:: Trecho do texto ::
====================

Riad é o segundo maior cliente da indústria de defesa alemã, depois da Argélia. Até 30 de setembro de 2018, as exportações atingiram o valor de 416,4 milhões de euros.
A chefe da diplomacia da União Europeia (UE), Frederica Herminismo, declarou que “Reforçamos nosso compromisso com a liberdade de imprensa e a proteção de jornalistas no mundo todo” e cobrou “explicações razoáveis” sobre as circunstâncias da morte, fruto de uma “violação chocante” da convenção de Viena de 1963 sobre relações consulares. Se a convenção proíbe investigações nos consulados, também estabelece como quebra de protocolo que se realizem execuções extrajudiciais nos mesmos.
O secretário-geral da ONU, António Guterres, pediu uma investigação adequada e que os culpados sejam responsabilizados.

====================

Itens armazenados:

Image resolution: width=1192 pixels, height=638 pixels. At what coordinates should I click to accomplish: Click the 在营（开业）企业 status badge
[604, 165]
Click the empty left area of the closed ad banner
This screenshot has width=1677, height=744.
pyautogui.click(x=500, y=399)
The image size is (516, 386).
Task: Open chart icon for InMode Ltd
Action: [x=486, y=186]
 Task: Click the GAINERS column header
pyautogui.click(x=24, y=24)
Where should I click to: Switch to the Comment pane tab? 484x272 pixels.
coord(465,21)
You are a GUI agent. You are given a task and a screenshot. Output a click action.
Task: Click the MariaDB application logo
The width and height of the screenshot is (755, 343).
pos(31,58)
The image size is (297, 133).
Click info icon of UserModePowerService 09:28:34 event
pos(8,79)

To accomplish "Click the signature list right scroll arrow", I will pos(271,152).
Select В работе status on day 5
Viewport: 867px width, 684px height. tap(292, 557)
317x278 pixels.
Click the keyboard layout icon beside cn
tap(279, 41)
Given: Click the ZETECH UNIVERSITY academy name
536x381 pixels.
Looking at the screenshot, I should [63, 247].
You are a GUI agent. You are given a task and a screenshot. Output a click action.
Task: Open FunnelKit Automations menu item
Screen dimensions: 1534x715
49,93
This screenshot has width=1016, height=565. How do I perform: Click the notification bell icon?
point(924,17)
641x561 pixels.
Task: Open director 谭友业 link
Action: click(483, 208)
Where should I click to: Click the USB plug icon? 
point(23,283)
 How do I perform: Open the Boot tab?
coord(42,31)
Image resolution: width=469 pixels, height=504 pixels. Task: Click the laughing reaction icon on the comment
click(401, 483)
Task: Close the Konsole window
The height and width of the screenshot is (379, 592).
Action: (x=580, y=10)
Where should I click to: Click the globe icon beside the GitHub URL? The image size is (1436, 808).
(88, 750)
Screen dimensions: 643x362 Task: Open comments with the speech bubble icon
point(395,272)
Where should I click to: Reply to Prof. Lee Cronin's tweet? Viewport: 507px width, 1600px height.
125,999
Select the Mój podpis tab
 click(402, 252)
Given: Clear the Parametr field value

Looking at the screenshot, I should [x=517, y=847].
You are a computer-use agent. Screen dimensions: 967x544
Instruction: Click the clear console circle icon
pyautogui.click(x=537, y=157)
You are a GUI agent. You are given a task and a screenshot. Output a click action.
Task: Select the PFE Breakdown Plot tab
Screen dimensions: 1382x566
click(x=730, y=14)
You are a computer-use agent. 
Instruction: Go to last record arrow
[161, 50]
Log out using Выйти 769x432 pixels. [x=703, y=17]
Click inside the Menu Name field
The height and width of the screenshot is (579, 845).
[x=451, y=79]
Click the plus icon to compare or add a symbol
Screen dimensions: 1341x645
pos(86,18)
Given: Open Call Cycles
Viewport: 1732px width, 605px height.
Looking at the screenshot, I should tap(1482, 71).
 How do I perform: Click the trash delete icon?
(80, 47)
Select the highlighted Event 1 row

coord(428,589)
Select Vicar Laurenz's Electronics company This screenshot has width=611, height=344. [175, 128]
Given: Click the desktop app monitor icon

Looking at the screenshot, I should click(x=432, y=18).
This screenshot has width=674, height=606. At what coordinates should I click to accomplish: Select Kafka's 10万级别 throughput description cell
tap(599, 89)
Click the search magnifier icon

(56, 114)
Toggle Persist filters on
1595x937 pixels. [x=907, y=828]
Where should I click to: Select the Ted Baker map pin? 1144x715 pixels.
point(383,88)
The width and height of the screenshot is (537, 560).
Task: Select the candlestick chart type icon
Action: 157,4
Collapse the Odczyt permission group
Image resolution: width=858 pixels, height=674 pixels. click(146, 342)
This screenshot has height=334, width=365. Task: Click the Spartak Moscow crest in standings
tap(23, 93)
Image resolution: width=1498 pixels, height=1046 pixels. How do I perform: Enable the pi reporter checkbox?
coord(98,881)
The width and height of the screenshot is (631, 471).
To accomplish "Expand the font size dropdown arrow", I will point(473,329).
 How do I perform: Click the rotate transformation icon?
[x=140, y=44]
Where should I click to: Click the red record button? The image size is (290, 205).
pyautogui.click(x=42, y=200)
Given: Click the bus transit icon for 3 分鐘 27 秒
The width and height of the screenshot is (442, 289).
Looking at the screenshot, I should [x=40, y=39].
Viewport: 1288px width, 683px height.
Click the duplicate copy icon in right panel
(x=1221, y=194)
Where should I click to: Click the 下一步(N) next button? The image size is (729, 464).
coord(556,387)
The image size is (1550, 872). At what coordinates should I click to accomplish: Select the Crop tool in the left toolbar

====================

Reescreva a passagem do trecho do texto que vai de "Riad é o segundo" até "extrajudiciais nos mesmos.", trocando "diplomacia" por "política externa".

Riad é o segundo maior cliente da indústria de defesa alemã, depois da Argélia. Até 30 de setembro de 2018, as exportações atingiram o valor de 416,4 milhões de euros.
A chefe da política externa da União Europeia (UE), Frederica Herminismo, declarou que “Reforçamos nosso compromisso com a liberdade de imprensa e a proteção de jornalistas no mundo todo” e cobrou “explicações razoáveis” sobre as circunstâncias da morte, fruto de uma “violação chocante” da convenção de Viena de 1963 sobre relações consulares. Se a convenção proíbe investigações nos consulados, também estabelece como quebra de protocolo que se realizem execuções extrajudiciais nos mesmos.